PROBLEM TO SOLVE:
Please repeat the data from the line containing "Given: Click the Enter text label" through the end of the data, line for line and unchanged.

LISTED RECORDS:
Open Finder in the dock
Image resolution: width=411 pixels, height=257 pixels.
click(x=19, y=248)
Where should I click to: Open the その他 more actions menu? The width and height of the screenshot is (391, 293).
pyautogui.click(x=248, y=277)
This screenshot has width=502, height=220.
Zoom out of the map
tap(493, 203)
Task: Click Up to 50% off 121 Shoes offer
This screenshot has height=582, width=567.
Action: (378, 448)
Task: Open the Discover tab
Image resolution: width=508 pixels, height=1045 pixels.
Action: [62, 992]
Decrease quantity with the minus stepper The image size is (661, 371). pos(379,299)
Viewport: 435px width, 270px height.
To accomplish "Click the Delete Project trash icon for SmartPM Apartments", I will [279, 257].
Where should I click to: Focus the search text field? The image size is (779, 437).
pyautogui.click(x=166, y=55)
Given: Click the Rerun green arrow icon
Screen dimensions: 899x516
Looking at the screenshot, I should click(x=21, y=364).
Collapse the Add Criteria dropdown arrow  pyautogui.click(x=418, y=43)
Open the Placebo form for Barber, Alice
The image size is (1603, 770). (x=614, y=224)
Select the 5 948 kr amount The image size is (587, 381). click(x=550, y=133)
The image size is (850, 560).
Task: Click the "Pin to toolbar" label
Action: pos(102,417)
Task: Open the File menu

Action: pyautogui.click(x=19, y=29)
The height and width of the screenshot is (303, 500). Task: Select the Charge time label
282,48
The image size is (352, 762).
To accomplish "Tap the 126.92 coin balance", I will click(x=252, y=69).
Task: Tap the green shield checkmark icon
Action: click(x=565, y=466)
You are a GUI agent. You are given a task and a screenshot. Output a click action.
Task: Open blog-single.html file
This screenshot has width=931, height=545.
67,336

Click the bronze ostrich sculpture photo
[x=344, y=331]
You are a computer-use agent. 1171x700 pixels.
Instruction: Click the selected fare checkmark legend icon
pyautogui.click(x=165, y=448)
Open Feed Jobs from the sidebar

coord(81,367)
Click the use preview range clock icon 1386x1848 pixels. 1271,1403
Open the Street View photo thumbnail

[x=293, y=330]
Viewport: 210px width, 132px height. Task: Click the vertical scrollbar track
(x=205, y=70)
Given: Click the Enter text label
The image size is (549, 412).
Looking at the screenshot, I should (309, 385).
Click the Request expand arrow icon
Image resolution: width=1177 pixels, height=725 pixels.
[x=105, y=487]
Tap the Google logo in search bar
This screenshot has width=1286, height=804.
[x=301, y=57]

TASK RESULT:
Given: Click the Enter text label
The image size is (549, 412).
Looking at the screenshot, I should (309, 385).
Click the Request expand arrow icon
Image resolution: width=1177 pixels, height=725 pixels.
[x=105, y=487]
Tap the Google logo in search bar
This screenshot has width=1286, height=804.
[x=301, y=57]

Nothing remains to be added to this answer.